9:00 am: Q: How aggressively will you look to acquire more patents after this deal?

Drummond: We’ve said we need to build a patent portfolio. So we’ll continue to do that.

9:01 am: Closing remarks from Larry. “We are really excited about this whole business.” “We at Google are very excited.” Tremendous opportunity. “We’re very excited.” Plays up home devices business, too.

Call is over.

Press release:

Google to Acquire Motorola Mobility

Combination will Supercharge Android, Enhance Competition, and Offer Wonderful User Experiences

MOUNTAIN VIEW, CA and LIBERTYVILLE, IL – AUGUST 15, 2011 – Google Inc. (NASDAQ: GOOG) and Motorola Mobility Holdings, Inc. (NYSE: MMI) today announced that they have entered into a definitive agreement under which Google will acquire Motorola Mobility for $40.00 per share in cash, or a total of about $12.5 billion, a premium of 63% to the closing price of Motorola Mobility shares on Friday, August 12, 2011. The transaction was unanimously approved by the boards of directors of both companies.

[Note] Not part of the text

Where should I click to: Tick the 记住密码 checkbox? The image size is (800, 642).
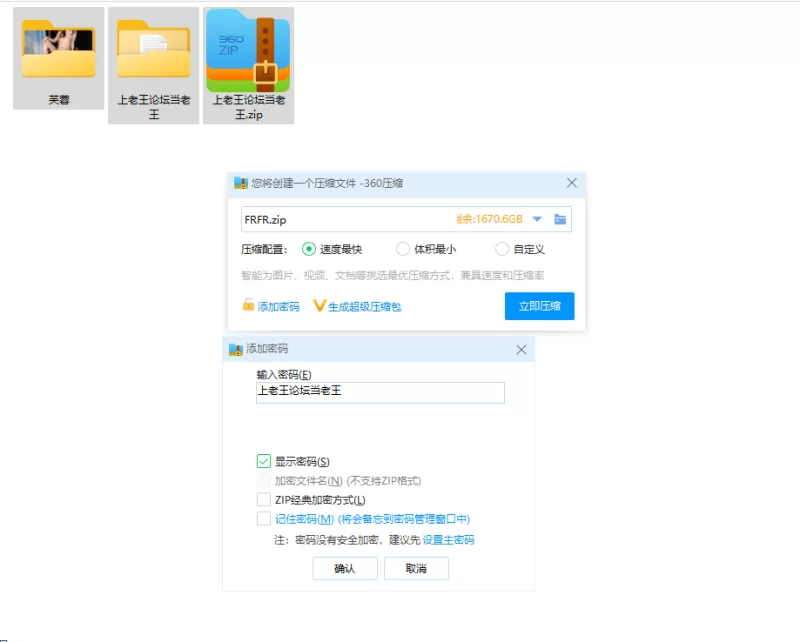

The acquisition of Motorola Mobility, a dedicated Android partner, will enable Google to supercharge the Android ecosystem and will enhance competition in mobile computing. Motorola Mobility will remain a licensee of Android and Android will remain open. Google will run Motorola Mobility as a separate business.

Larry Page, CEO of Google, said, “Motorola Mobility’s total commitment to Android has created a natural fit for our two companies. Together, we will create amazing user experiences that supercharge the entire Android ecosystem for the benefit of consumers, partners and developers. I look forward to welcoming Motorolans to our family of Googlers.”

Sanjay Jha, CEO of Motorola Mobility, said, “This transaction offers significant value for Motorola Mobility’s stockholders and provides compelling new opportunities for our employees, customers, and partners around the world. We have shared a productive partnership with Google to advance the Android platform, and now through this combination we will be able to do even more to innovate and deliver outstanding mobility solutions across our mobile devices and home businesses.”

Andy Rubin, Senior Vice President of Mobile at Google, said, “We expect that this combination will enable us to break new ground for the Android ecosystem. However, our vision for Android is unchanged and Google remains firmly committed to Android as an open platform and a vibrant open source community. We will continue to work with all of our valued Android partners to develop and distribute innovative Android-powered devices.”

The transaction is subject to customary closing conditions, including the receipt of regulatory approvals in the US, the European Union and other jurisdictions, and the approval of Motorola Mobility’s stockholders. The transaction is expected to close by the end of 2011 or early 2012.